To remain in office, the government might also need to retain the parliamentary support of Raam, the Arab Islamist party, which is seeking greater rights and resources for Palestinian citizens of Israel, who form about 20 percent of the population.

For some, the leftist, centrist and Arab constituents of the putative new alliance would have only a limited effect on Mr. Bennett and other right-wing members.

“They’re all fig leaves,” said Diana Buttu, a Palestinian citizen of Israel and a former legal adviser to the Palestine Liberation Organization. “We may see a softer, gentler outward face. But I’m fairly certain that the policies are going to remain the same, if not worse, under Bennett.”

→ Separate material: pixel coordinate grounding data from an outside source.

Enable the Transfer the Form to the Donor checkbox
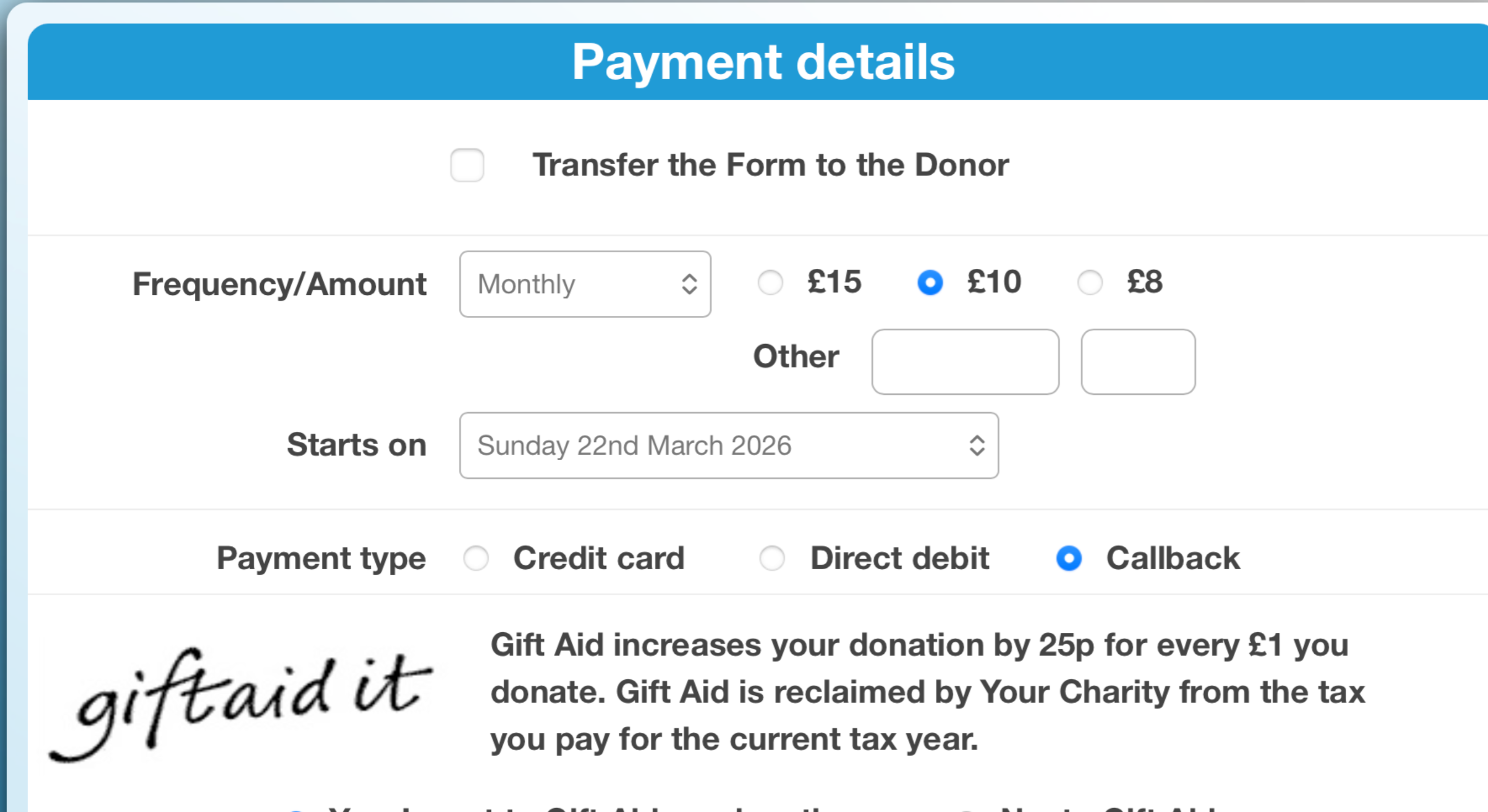Image resolution: width=1488 pixels, height=812 pixels. [x=466, y=166]
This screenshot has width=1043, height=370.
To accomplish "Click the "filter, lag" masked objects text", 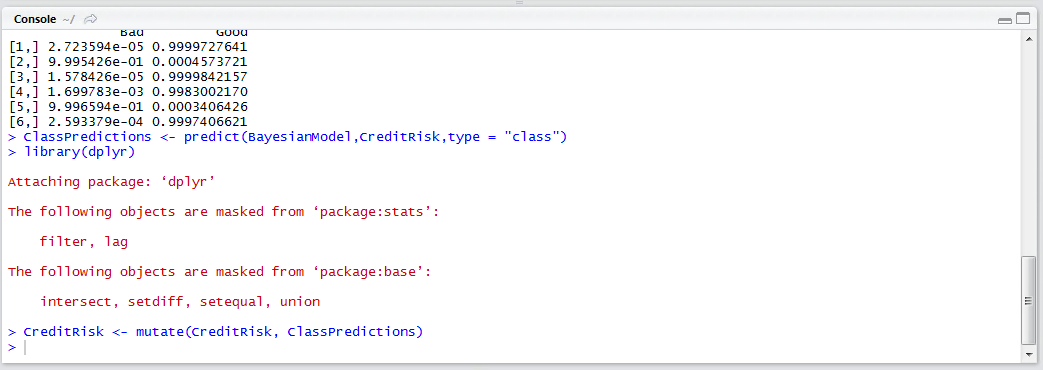I will coord(84,242).
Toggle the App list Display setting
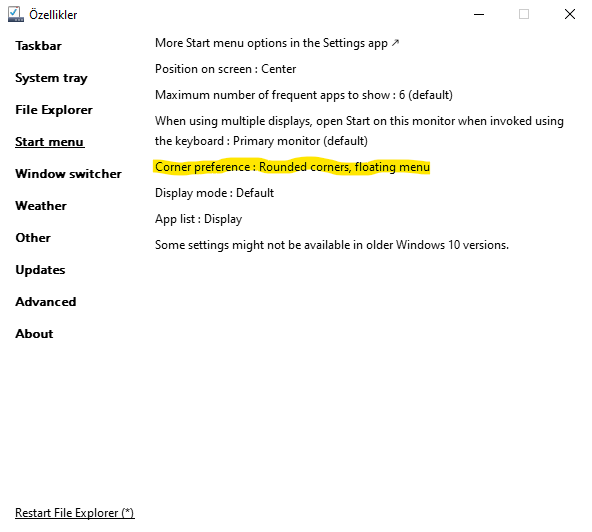 [x=198, y=219]
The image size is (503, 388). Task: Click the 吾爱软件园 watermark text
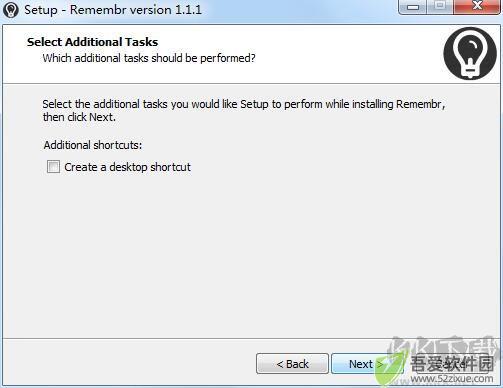[x=452, y=364]
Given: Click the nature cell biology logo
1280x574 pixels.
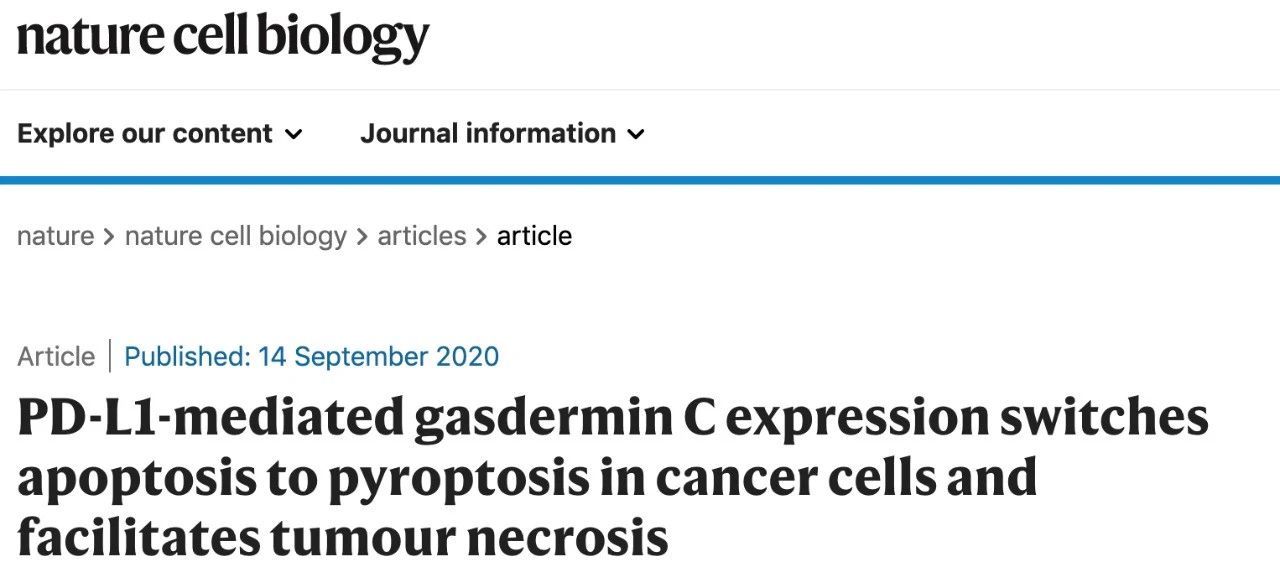Looking at the screenshot, I should [223, 36].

Others were more hopeful that an equilibrium would be maintained. Some said the likely appointment of a center-left minister to oversee the police force might encourage officers to exercise more restraint, following several controversial police actions in recent months that contributed to rising unrest in Jerusalem.

For ultra-Orthodox Israelis, or Haredim, the putative new coalition is troublesome because it would be formed without the involvement of either of the two main Haredi parties, which have participated in most coalition governments this century.

But for others, that was cause for qualified celebration.

Anat Hoffman, a campaigner for a more pluralistic approach to Judaism in Israel, did not expect the coalition to last its full term, nor for it to significantly weaken the control over religious affairs currently exerted by Orthodox rabbis. But she hoped it might create a more tolerant atmosphere that would show “there is more than one way to be Jewish, and more than one way to be an Israeli, and more than one way to be an Israeli patriot.”